### Short task
Reproduce every one of the records below verbatim, line for line.

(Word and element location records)
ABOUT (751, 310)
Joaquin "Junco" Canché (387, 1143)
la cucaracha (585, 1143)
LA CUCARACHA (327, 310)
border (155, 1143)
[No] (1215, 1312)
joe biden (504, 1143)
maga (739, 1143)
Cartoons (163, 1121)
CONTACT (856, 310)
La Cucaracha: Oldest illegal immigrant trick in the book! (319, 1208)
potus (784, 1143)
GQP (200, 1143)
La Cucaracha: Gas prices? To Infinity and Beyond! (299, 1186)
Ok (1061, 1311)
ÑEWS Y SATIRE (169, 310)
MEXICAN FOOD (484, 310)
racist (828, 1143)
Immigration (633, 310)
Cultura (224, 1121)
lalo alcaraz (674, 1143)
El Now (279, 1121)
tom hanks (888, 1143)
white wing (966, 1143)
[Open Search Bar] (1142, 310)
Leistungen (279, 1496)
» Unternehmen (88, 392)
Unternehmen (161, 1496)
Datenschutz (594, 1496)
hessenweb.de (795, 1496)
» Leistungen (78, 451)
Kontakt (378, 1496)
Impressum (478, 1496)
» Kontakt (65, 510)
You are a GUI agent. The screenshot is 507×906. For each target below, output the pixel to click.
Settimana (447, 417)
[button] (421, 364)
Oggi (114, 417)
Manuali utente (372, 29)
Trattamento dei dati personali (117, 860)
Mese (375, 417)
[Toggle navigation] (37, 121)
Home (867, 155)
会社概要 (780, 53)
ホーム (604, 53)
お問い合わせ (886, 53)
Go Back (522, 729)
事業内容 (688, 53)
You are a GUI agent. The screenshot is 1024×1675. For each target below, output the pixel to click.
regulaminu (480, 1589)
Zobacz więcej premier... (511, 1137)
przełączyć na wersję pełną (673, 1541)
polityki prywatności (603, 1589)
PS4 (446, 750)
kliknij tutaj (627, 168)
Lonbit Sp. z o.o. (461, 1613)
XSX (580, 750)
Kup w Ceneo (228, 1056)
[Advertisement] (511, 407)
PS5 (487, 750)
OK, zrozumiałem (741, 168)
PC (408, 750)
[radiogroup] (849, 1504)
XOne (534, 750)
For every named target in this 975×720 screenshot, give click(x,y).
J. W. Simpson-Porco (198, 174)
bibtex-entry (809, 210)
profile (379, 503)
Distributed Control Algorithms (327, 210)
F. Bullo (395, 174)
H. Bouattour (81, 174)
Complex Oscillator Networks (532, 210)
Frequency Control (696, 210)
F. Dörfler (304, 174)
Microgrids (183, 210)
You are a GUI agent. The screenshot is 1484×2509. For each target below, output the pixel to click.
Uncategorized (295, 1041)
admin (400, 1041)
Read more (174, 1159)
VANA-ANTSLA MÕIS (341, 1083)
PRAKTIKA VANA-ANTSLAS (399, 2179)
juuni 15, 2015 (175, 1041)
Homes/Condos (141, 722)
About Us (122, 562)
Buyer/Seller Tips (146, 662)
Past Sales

### Final result
ABOUT (751, 310)
Joaquin "Junco" Canché (387, 1143)
la cucaracha (585, 1143)
LA CUCARACHA (327, 310)
border (155, 1143)
[No] (1215, 1312)
joe biden (504, 1143)
maga (739, 1143)
Cartoons (163, 1121)
CONTACT (856, 310)
La Cucaracha: Oldest illegal immigrant trick in the book! (319, 1208)
potus (784, 1143)
GQP (200, 1143)
La Cucaracha: Gas prices? To Infinity and Beyond! (299, 1186)
Ok (1061, 1311)
ÑEWS Y SATIRE (169, 310)
MEXICAN FOOD (484, 310)
racist (828, 1143)
Immigration (633, 310)
Cultura (224, 1121)
lalo alcaraz (674, 1143)
El Now (279, 1121)
tom hanks (888, 1143)
white wing (966, 1143)
[Open Search Bar] (1142, 310)
Leistungen (279, 1496)
» Unternehmen (88, 392)
Unternehmen (161, 1496)
Datenschutz (594, 1496)
hessenweb.de (795, 1496)
» Leistungen (78, 451)
Kontakt (378, 1496)
Impressum (478, 1496)
» Kontakt (65, 510)
You are a GUI agent. The screenshot is 507×906. For each target below, output the pixel to click.
Settimana (447, 417)
[button] (421, 364)
Oggi (114, 417)
Manuali utente (372, 29)
Trattamento dei dati personali (117, 860)
Mese (375, 417)
[Toggle navigation] (37, 121)
Home (867, 155)
会社概要 (780, 53)
ホーム (604, 53)
お問い合わせ (886, 53)
Go Back (522, 729)
事業内容 (688, 53)
You are a GUI agent. The screenshot is 1024×1675. For each target below, output the pixel to click.
regulaminu (480, 1589)
Zobacz więcej premier... (511, 1137)
przełączyć na wersję pełną (673, 1541)
polityki prywatności (603, 1589)
PS4 (446, 750)
kliknij tutaj (627, 168)
Lonbit Sp. z o.o. (461, 1613)
XSX (580, 750)
Kup w Ceneo (228, 1056)
[Advertisement] (511, 407)
PS5 (487, 750)
OK, zrozumiałem (741, 168)
PC (408, 750)
[radiogroup] (849, 1504)
XOne (534, 750)
For every named target in this 975×720 screenshot, give click(x,y).
J. W. Simpson-Porco (198, 174)
bibtex-entry (809, 210)
profile (379, 503)
Distributed Control Algorithms (327, 210)
F. Bullo (395, 174)
H. Bouattour (81, 174)
Complex Oscillator Networks (532, 210)
Frequency Control (696, 210)
F. Dörfler (304, 174)
Microgrids (183, 210)
You are a GUI agent. The screenshot is 1484×2509. For each target below, output the pixel to click.
Uncategorized (295, 1041)
admin (400, 1041)
Read more (174, 1159)
VANA-ANTSLA MÕIS (341, 1083)
PRAKTIKA VANA-ANTSLAS (399, 2179)
juuni 15, 2015 (175, 1041)
Homes/Condos (141, 722)
About Us (122, 562)
Buyer/Seller Tips (146, 662)
Past Sales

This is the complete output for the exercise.